**TESTO PROPOSTO**:
====

Caro direttore,
escludo subito di voler coinvolgere Pietro Barcellona nell’accusa di moralismo, conoscendo da tempo la sua storia e i suoi scritti, dai quali la mia generazione leggermente più giovane ha sempre tratto ammaestramenti. Così come escludo l’intenzione di voler demonizzare la storia della sinistra e del Pci. Chi lo fa, soprattutto se ne ha fatto parte, pratica un atteggiamento infantile e astratto. Nec ridere, nec lugere, sed intelligere! Restano alcuni punti, sui quali c’è un evidente disaccordo. Riguardano il giudizio storico sulla questione morale, così come la concepì Berlinguer, e quello sulla situazione politica presente: su Napolitano, su Berlusconi, su Grillo.

====

**COMPITI ED ESERCIZI**:
1. Rispondi a queste domande sulla lettera al direttore:
(a) Chi è la persona che l'autore esclude di voler coinvolgere nell'accusa di moralismo?
(b) Che atteggiamento pratica, secondo la lettera, chi demonizza la storia della sinistra e del Pci?
(c) Quali tre nomi vengono citati a proposito della situazione politica presente?
2. Scrivi il seguito della lettera al direttore, ripartendo subito dopo l'ultima frase.

====

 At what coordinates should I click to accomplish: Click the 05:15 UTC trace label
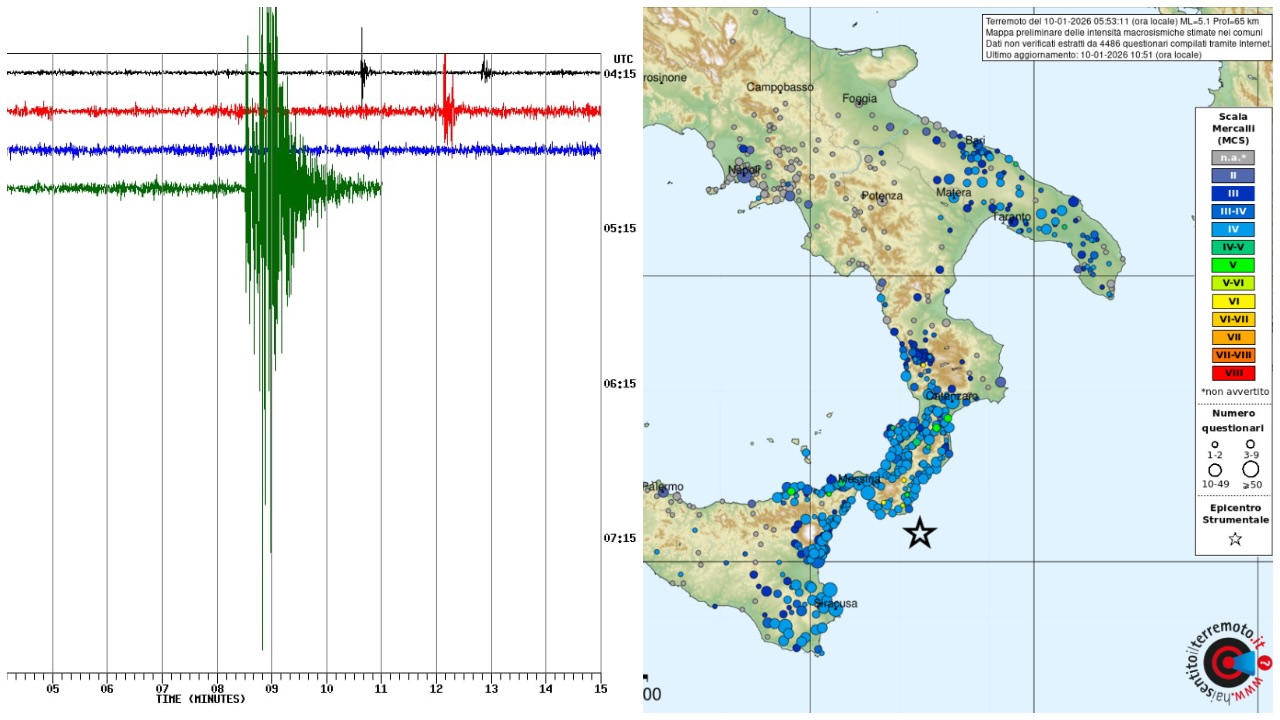coord(619,228)
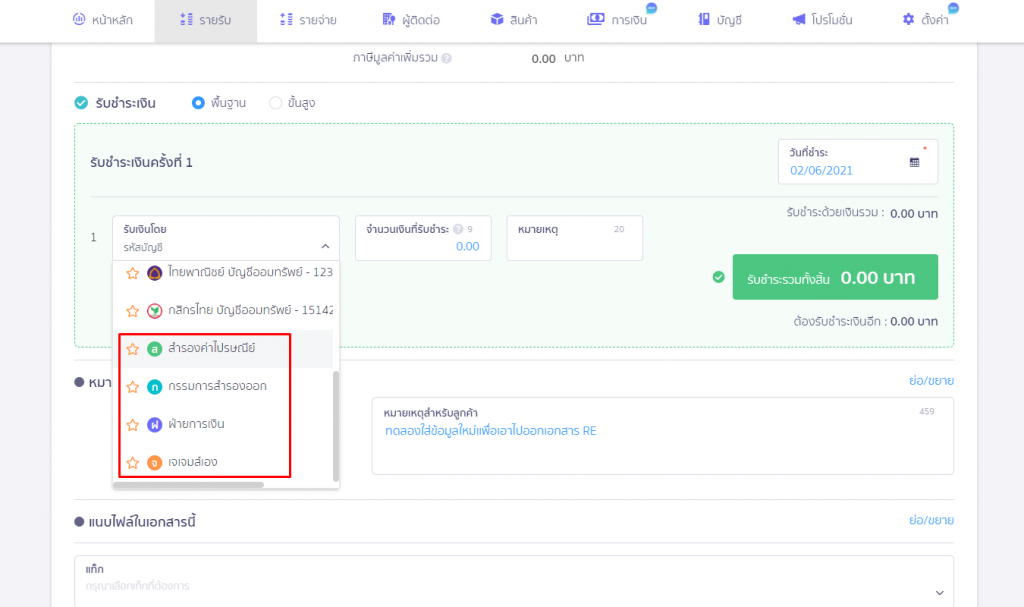This screenshot has width=1024, height=607.
Task: Collapse the รับเงินโดย account dropdown
Action: [324, 246]
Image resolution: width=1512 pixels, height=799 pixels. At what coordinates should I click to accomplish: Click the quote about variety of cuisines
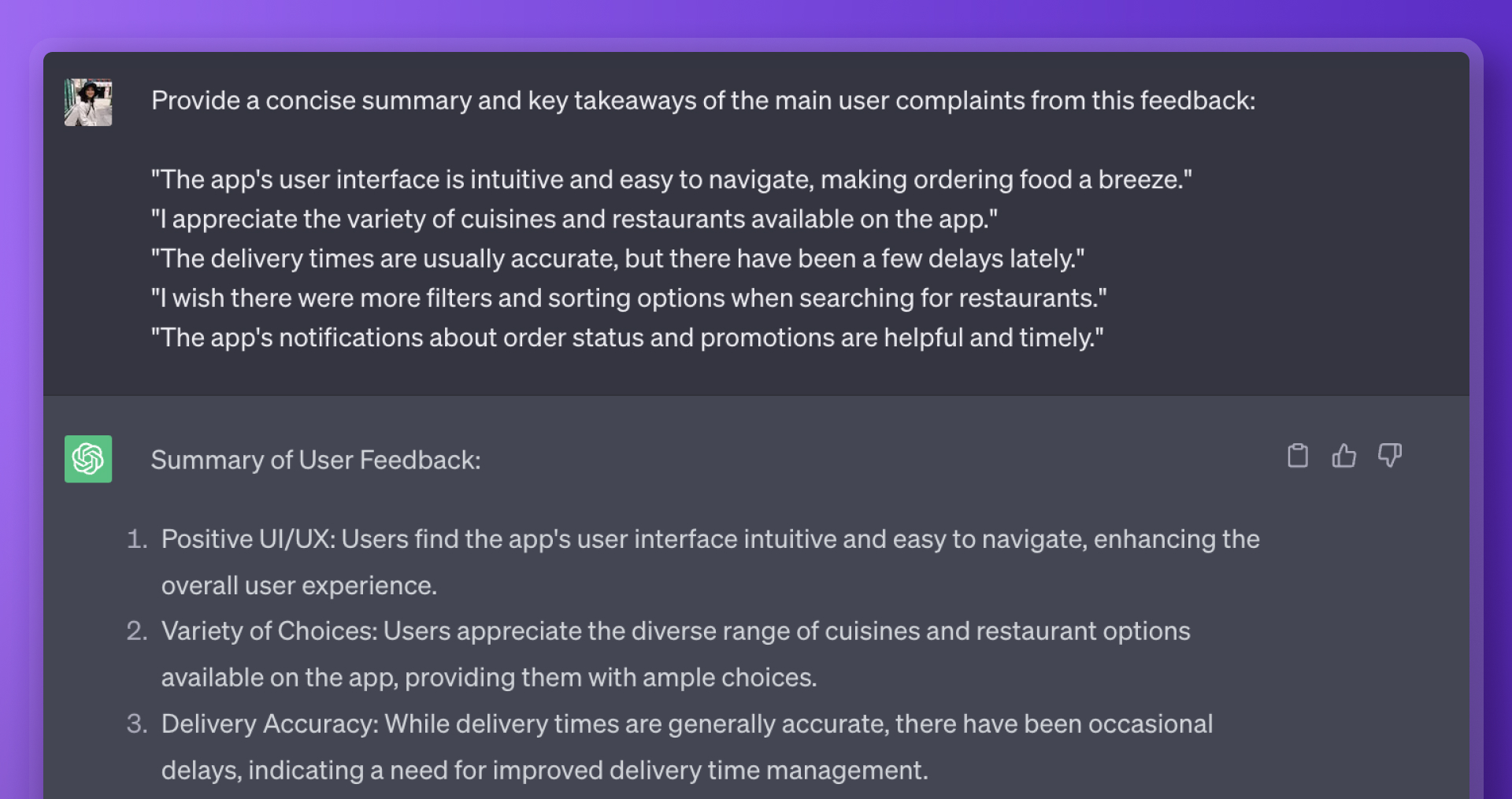point(574,219)
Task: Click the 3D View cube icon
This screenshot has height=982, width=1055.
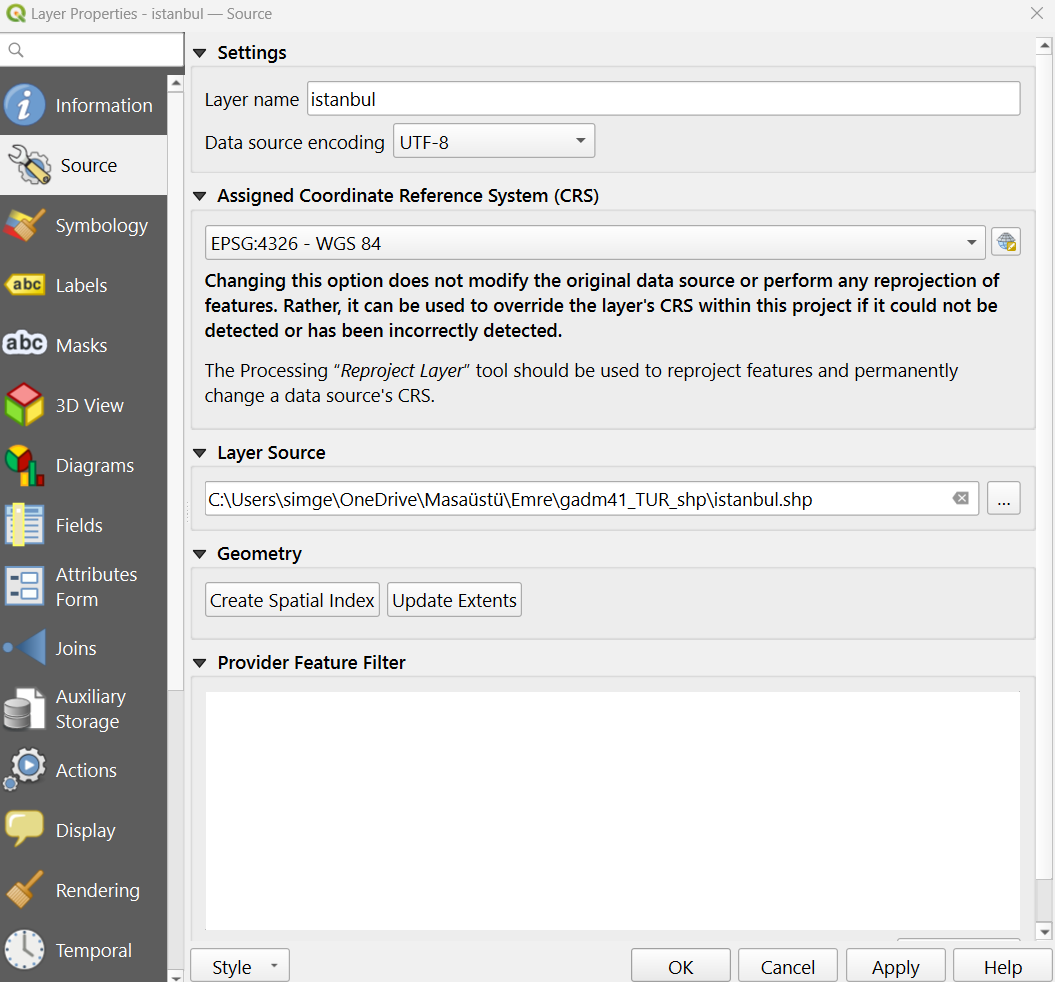Action: coord(25,405)
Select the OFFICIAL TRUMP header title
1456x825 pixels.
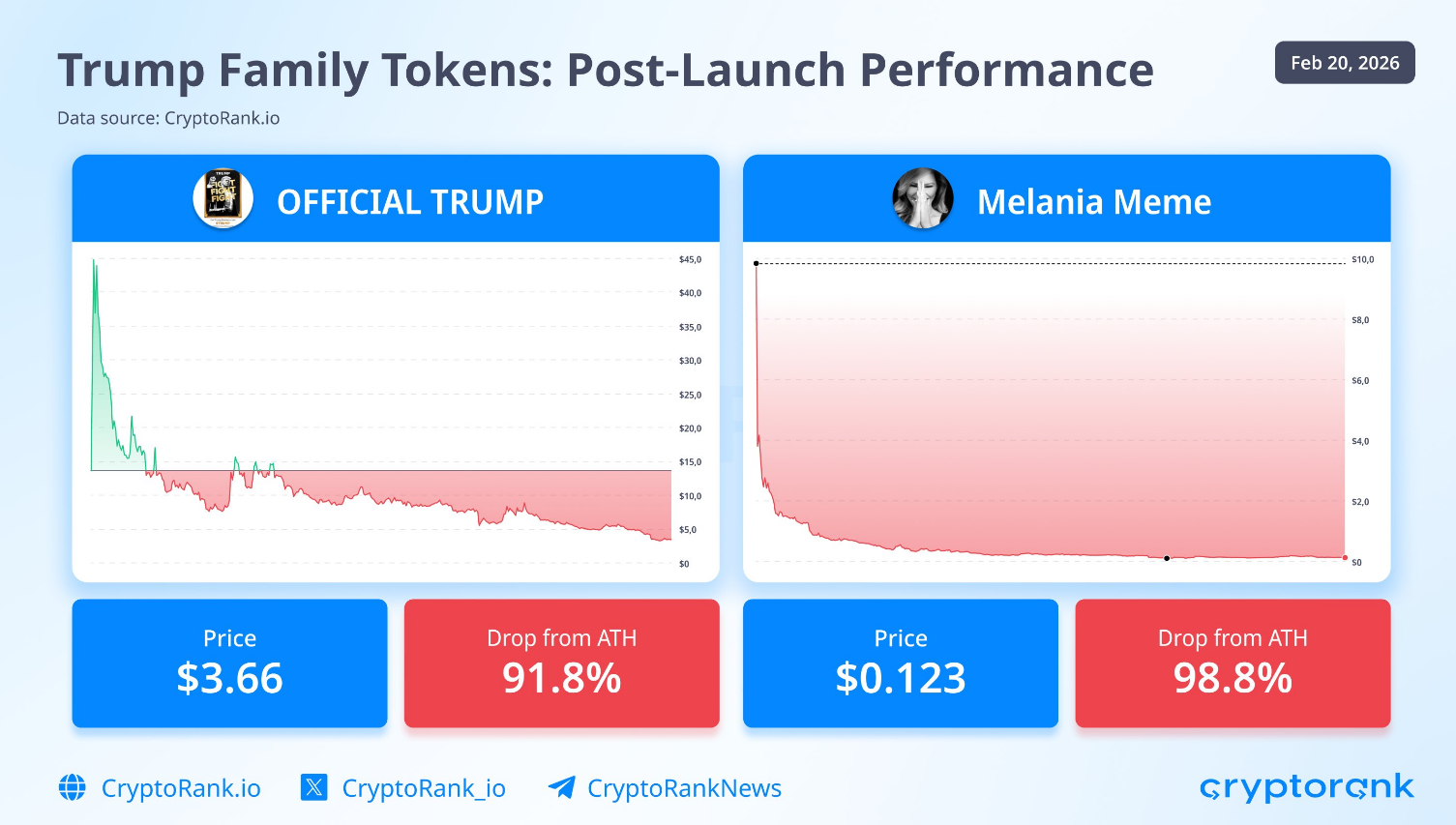[x=410, y=202]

====

**SOLUZIONI DEGLI ESERCIZI**:
1.
(a) Pietro Barcellona.
(b) Un atteggiamento infantile e astratto.
(c) Napolitano, Berlusconi e Grillo.

2.
Il moralismo di Berlinguer non è consistito nell’aver indicato con forza la necessità di un rinnovamento etico del Paese, dei singoli, dei partiti, dell’Amministrazione statale. Ma nel non aver proposto nessuna via d’uscita, se non quella del “governo degli onesti”. In realtà, Berlinguer ha coltivato una concezione moralistica della morale, identificando morale e etica pubblica. Poiché il bene e il male sono antropologicamente dentro ciascuno di noi (i credenti ne attribuiscono la responsabilità al peccato originale, i non credenti alla natura animale dell’uomo) occorre che le istituzioni pubbliche creino le condizioni perché dal “legno storto” che noi siamo si possa trarre il meglio e si limiti il peggio, senza con ciò illudersi di redimere una volta per tutte l’uomo e la storia. Non c’è dubbio che la centralità del sistema dei partiti – di governo o di opposizione che fossero – era e continua ad essere una delle cause fondamentali di “peccato” pubblico. La partitizzazione pervasiva di ogni aspetto della vita civile, il principio di appartenenza e di fedeltà cieca – perché ciò che è bene per il partito o per il movimento è automaticamente bene per la collettività – tutto ciò ha generato meccanismi corruttivi.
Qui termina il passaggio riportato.